==== MATERIAL FOR THE TASK

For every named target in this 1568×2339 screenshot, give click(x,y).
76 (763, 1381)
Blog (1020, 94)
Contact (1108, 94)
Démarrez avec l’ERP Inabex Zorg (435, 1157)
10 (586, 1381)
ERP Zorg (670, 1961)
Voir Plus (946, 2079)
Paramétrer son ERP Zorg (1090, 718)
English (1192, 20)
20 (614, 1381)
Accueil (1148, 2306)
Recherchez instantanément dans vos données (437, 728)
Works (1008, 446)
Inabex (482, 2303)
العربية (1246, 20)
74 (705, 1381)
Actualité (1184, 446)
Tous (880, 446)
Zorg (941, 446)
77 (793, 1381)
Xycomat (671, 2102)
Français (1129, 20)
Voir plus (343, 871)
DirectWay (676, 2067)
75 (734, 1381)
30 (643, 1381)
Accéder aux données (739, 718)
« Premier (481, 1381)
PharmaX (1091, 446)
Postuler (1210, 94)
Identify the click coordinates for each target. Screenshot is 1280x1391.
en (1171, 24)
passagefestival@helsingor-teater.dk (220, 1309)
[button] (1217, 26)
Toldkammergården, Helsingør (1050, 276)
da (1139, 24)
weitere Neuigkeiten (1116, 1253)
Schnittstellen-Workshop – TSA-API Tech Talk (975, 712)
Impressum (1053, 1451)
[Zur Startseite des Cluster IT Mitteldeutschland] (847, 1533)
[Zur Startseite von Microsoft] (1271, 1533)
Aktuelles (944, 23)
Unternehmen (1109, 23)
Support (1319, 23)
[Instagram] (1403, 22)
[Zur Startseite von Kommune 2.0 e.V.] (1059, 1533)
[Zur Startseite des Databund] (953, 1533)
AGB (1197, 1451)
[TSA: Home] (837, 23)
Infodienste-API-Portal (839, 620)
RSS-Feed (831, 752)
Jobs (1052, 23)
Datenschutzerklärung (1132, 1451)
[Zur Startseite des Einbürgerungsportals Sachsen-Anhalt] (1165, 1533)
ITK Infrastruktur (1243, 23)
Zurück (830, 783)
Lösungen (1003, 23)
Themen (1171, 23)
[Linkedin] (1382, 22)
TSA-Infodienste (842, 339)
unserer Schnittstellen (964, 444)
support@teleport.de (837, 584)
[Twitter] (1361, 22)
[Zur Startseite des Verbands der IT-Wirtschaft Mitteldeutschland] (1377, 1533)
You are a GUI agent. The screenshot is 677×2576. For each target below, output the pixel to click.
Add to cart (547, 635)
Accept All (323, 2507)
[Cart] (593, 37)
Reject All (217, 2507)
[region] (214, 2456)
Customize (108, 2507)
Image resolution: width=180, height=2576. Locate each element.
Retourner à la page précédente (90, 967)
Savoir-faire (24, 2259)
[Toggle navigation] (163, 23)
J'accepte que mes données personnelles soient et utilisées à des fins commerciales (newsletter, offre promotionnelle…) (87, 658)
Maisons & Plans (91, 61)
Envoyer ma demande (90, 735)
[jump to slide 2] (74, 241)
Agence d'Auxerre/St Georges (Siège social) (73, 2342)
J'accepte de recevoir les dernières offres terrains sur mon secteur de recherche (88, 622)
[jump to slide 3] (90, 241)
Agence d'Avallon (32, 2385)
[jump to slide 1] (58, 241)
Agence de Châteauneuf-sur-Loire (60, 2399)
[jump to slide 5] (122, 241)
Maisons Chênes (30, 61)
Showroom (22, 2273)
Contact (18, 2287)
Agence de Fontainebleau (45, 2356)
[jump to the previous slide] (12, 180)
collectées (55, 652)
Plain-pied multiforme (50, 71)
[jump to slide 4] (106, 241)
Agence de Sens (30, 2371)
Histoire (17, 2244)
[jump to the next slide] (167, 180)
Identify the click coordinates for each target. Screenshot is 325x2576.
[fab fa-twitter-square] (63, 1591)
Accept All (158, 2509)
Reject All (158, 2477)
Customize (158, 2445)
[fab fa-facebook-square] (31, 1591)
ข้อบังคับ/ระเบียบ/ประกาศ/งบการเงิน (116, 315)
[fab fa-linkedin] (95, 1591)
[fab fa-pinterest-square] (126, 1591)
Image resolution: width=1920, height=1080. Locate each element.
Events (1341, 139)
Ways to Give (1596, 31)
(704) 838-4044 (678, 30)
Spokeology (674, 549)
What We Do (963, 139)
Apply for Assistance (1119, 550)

========

REQUIRED WORK:
Given the records above, reproduce precisely and only the lines between the line holding "You are a GUI" and the line holding "[Toggle navigation] (163, 23)", inclusive.

YOUR SOLUTION:
You are a GUI agent. The screenshot is 677×2576. For each target below, output the pixel to click.
Add to cart (547, 635)
Accept All (323, 2507)
[Cart] (593, 37)
Reject All (217, 2507)
[region] (214, 2456)
Customize (108, 2507)
Image resolution: width=180, height=2576. Locate each element.
Retourner à la page précédente (90, 967)
Savoir-faire (24, 2259)
[Toggle navigation] (163, 23)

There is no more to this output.